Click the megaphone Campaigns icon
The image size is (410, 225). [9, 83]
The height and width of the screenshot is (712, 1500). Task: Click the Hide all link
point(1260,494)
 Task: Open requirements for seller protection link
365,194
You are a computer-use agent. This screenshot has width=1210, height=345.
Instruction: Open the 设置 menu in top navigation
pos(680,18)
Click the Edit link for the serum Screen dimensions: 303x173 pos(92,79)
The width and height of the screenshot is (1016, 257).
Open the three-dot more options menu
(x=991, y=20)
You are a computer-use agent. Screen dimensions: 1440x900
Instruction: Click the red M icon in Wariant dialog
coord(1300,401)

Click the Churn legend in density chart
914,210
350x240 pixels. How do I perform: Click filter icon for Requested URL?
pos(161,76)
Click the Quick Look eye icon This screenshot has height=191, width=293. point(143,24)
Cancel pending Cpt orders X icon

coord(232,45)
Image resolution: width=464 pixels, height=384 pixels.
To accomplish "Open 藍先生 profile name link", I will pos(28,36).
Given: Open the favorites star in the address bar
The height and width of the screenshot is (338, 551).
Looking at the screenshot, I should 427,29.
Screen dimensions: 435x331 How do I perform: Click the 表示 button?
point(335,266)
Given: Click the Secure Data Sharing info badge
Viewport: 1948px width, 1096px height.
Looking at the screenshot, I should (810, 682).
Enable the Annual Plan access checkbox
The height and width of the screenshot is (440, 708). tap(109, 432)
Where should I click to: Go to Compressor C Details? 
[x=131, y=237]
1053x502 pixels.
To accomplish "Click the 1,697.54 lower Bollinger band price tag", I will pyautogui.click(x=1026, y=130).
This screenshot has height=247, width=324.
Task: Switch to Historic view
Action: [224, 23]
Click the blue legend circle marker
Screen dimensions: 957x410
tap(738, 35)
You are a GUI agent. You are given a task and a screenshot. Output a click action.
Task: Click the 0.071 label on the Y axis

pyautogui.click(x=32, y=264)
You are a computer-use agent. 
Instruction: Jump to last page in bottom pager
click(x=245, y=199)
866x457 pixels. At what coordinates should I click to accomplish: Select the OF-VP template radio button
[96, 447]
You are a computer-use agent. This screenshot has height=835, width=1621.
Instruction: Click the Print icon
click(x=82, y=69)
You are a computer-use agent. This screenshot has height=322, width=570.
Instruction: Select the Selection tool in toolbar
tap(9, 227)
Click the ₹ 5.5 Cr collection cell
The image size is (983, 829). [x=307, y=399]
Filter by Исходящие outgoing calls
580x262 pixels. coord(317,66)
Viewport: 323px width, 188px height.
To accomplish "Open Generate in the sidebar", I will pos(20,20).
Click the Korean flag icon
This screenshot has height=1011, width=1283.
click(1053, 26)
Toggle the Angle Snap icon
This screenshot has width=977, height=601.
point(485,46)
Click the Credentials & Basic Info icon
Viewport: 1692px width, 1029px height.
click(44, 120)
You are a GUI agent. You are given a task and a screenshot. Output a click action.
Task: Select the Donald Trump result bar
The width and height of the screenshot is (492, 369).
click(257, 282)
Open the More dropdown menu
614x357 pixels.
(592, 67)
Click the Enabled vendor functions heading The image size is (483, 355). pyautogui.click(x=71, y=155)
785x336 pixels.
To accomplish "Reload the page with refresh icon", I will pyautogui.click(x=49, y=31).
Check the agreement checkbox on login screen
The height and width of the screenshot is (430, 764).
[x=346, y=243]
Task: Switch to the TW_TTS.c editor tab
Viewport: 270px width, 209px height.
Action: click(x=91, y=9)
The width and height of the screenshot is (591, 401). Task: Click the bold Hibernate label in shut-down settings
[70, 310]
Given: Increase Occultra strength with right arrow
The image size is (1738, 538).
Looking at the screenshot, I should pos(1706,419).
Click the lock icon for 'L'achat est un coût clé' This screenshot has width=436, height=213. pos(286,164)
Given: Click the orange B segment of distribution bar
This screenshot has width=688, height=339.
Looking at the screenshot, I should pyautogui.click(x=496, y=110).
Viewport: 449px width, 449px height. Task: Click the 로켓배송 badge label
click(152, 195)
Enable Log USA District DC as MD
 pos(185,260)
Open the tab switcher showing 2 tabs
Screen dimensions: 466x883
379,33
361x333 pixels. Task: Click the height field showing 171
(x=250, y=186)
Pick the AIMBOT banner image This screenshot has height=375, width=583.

DIRECTIONS = Every line in the data that holds the string "agent" should be returned.

THE COMPLETED TASK =
You are a computer-use agent. This screenshot has width=1210, height=345.
You are a computer-use agent. Screen dimensions: 1440x900
You are a GUI agent. You are given a task and a screenshot. Output a click action.
You are a computer-use agent. 
You are a computer-use agent. This screenshot has height=835, width=1621.
You are a computer-use agent. This screenshot has height=322, width=570.
You are a GUI agent. You are given a task and a screenshot. Output a click action.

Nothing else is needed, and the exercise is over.